ÉNONCÉ DE LA TÂCHE:
Reproduisez à l'identique les lignes situées entre celle contenant "Describe the element at coordinates (114, 400)" et celle contenant "The width and", bornes incluses, en omettant les images.

EXTRAITS DES DONNÉES:
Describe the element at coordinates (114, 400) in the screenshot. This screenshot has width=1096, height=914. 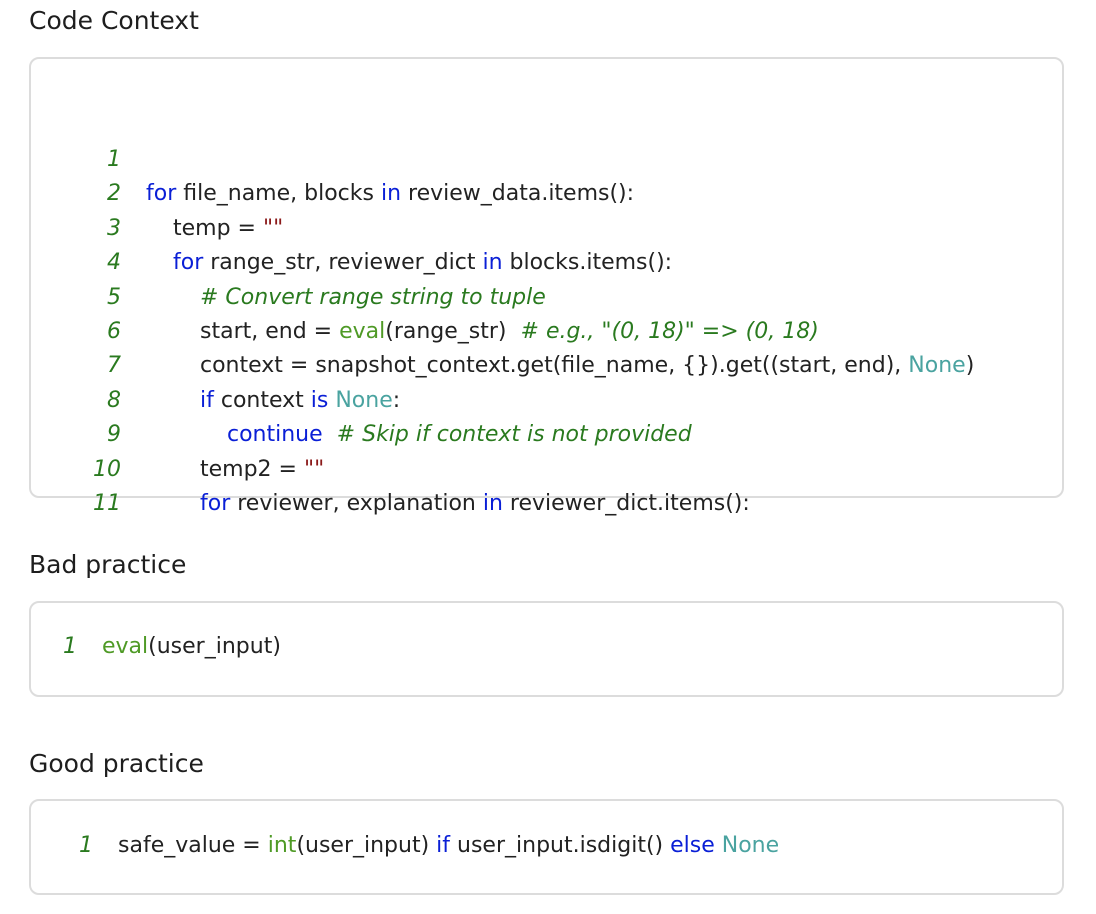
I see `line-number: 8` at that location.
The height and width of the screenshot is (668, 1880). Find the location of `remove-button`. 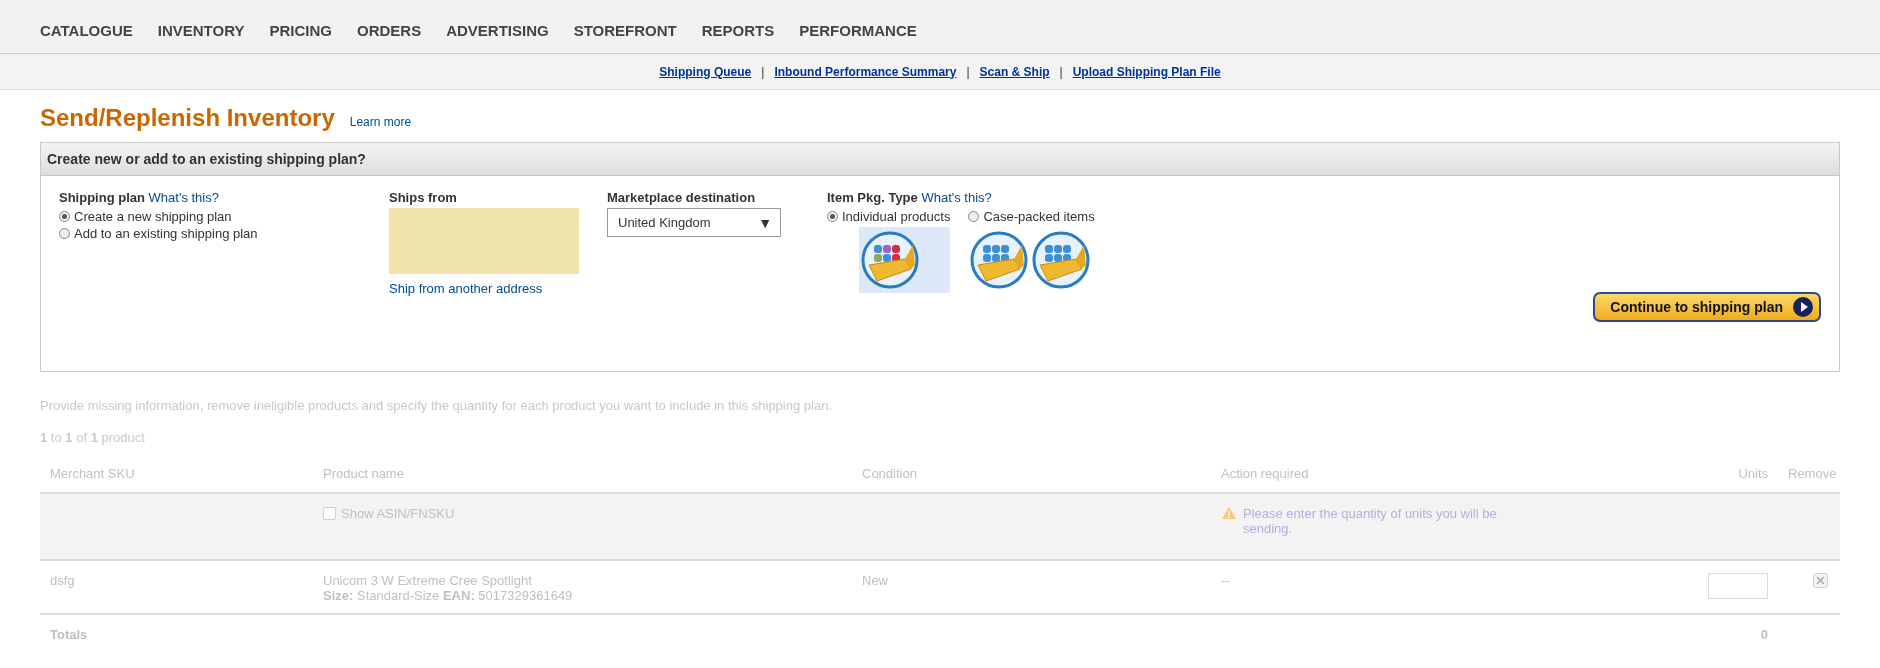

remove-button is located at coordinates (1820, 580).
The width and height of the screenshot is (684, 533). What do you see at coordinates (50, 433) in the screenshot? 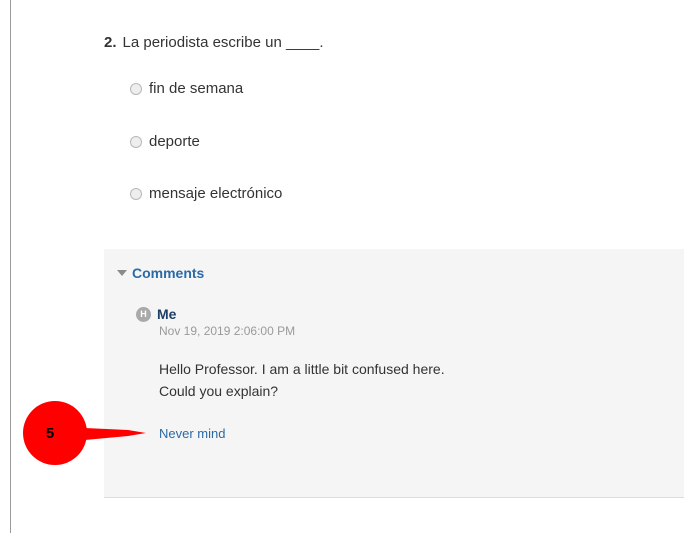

--

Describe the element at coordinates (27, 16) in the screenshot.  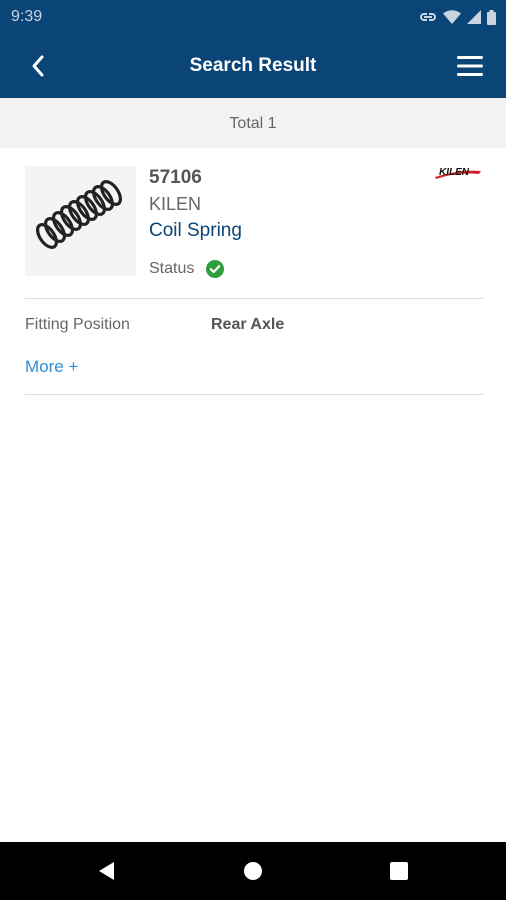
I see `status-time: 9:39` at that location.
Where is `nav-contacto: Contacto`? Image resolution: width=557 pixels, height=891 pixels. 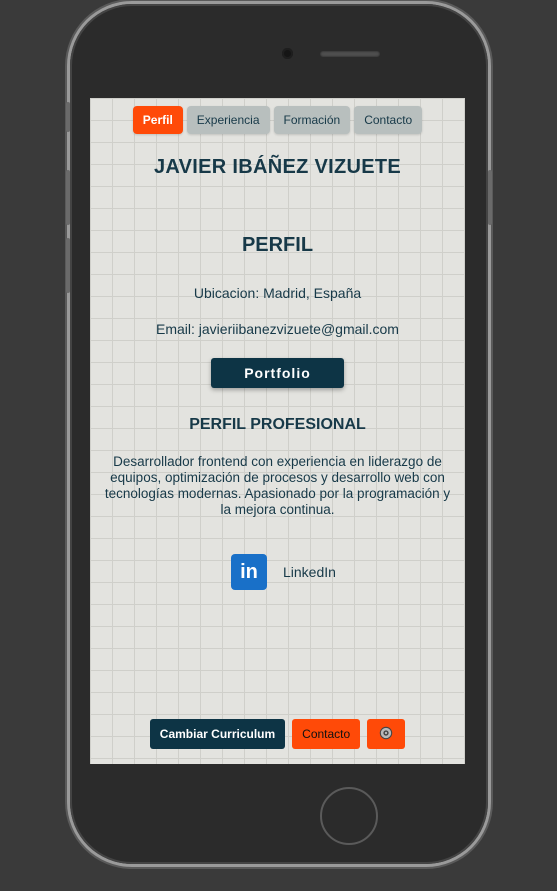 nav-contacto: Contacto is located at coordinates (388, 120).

SOLUTION PROPOSÉE:
Describe the element at coordinates (114, 400) in the screenshot. This screenshot has width=1096, height=914. 
I see `line-number: 8` at that location.
The height and width of the screenshot is (668, 1880). Find the location of `remove-button`. 

remove-button is located at coordinates (1820, 580).
The width and height of the screenshot is (684, 533). What do you see at coordinates (50, 433) in the screenshot? 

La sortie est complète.